**Available records:**
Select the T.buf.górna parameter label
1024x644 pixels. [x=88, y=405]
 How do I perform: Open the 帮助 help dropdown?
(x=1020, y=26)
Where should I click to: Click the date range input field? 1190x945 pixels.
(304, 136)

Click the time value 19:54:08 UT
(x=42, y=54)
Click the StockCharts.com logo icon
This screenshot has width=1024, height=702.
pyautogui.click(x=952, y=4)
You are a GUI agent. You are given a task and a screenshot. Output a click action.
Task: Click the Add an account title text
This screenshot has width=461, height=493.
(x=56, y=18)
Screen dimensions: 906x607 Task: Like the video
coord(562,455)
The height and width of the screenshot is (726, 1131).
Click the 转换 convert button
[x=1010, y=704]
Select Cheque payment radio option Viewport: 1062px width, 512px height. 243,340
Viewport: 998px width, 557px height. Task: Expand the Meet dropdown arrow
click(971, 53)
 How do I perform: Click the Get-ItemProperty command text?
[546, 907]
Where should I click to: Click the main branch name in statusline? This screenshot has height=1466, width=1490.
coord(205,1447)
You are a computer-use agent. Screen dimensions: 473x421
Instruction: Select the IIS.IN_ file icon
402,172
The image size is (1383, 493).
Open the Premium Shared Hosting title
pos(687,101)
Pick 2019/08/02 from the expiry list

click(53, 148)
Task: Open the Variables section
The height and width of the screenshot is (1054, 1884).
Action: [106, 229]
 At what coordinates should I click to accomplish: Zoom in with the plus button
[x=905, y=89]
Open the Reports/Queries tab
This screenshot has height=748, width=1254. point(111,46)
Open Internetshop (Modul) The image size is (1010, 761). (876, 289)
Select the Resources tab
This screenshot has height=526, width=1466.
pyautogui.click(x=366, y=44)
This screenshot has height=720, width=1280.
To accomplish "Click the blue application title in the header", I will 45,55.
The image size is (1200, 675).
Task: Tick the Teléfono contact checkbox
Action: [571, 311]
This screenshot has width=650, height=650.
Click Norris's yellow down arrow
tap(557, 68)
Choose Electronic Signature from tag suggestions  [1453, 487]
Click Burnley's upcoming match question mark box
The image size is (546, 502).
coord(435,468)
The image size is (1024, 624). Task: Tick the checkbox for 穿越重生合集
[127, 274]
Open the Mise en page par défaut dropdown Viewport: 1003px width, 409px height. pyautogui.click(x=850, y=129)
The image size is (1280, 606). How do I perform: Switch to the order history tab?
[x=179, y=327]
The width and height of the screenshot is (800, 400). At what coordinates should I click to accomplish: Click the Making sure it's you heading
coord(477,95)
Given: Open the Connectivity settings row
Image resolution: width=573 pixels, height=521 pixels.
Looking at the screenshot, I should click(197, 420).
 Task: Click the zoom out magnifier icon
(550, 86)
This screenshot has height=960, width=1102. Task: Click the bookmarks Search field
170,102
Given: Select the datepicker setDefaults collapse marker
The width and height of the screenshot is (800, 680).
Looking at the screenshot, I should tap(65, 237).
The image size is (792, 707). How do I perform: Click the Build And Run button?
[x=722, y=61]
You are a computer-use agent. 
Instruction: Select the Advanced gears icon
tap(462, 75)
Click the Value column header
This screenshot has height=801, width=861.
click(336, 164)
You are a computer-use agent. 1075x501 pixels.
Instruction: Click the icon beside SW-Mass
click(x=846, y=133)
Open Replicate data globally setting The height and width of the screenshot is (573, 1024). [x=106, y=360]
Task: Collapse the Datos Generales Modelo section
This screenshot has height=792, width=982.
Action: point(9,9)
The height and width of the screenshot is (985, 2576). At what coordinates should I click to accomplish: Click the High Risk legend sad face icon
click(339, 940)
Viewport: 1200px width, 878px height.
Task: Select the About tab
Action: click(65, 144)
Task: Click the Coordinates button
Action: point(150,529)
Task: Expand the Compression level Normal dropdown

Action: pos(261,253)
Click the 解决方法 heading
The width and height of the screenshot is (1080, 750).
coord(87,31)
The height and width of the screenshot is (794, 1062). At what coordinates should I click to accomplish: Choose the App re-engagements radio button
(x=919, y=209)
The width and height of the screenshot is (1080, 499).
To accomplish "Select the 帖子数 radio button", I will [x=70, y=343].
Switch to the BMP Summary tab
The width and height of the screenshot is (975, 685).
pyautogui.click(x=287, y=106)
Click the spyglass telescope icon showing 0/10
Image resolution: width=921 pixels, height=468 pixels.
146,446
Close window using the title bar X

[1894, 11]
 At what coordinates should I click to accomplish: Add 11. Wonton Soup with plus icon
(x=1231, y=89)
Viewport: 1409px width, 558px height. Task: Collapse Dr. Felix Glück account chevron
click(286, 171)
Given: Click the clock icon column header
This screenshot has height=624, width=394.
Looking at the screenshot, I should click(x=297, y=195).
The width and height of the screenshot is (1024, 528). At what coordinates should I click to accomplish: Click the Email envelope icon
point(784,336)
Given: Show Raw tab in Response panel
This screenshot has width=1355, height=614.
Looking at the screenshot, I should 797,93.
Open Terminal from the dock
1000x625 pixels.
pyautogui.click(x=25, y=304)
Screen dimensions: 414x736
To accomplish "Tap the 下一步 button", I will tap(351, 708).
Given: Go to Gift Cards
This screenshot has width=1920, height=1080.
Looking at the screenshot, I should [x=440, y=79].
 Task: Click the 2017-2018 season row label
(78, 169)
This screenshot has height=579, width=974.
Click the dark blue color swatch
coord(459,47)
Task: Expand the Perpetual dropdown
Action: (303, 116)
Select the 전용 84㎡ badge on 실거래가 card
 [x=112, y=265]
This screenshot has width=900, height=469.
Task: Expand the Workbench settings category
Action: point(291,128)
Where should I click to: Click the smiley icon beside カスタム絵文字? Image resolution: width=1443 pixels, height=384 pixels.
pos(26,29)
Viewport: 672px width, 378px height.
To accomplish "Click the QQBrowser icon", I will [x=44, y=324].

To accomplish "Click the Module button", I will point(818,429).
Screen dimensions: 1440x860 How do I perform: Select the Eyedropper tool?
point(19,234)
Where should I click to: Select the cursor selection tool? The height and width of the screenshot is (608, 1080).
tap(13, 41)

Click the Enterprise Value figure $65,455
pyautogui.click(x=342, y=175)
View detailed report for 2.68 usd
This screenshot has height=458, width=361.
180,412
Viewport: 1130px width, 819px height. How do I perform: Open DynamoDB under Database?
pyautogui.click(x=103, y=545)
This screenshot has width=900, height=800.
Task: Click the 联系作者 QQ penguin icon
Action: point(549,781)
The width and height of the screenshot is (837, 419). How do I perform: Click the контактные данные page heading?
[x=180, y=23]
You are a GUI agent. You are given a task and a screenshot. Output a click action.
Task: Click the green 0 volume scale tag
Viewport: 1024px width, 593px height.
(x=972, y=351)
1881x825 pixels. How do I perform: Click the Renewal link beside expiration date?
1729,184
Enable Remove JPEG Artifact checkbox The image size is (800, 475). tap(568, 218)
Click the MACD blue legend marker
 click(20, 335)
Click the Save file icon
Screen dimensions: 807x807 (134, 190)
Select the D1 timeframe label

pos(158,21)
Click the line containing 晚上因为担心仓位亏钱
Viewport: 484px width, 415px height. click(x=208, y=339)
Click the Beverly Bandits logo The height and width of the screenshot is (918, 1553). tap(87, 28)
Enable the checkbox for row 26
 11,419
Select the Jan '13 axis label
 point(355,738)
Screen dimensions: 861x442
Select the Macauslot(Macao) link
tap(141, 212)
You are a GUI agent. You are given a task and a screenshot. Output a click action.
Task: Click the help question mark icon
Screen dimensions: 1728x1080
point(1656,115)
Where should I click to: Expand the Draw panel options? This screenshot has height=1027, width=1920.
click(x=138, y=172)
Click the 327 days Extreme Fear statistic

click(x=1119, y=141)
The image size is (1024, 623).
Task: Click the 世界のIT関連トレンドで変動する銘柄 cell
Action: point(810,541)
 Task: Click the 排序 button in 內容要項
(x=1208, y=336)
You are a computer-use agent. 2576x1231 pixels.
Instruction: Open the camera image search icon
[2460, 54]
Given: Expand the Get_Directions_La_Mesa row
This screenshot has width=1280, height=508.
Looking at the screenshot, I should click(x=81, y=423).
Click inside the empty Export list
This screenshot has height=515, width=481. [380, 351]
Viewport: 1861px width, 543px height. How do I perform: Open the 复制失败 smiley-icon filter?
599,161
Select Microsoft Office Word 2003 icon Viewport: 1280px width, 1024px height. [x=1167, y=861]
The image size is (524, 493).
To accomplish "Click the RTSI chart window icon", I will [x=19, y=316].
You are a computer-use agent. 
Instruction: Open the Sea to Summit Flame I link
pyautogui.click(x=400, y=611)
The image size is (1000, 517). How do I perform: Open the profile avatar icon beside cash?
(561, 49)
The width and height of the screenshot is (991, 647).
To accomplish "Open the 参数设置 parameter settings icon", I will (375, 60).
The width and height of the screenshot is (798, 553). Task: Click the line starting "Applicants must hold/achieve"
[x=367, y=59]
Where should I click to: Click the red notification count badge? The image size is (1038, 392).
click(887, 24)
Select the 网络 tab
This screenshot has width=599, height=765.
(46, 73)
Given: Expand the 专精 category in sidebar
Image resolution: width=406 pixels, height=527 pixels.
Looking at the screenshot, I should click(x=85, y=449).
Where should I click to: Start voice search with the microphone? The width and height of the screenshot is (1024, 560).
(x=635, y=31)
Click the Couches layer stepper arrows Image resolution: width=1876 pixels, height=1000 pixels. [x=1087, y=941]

**What is needed:**
Show each line of the material that includes the string "section" by copying it.

**Answer to the problem:**
Task: Open the Variables section
Task: Collapse the Datos Generales Modelo section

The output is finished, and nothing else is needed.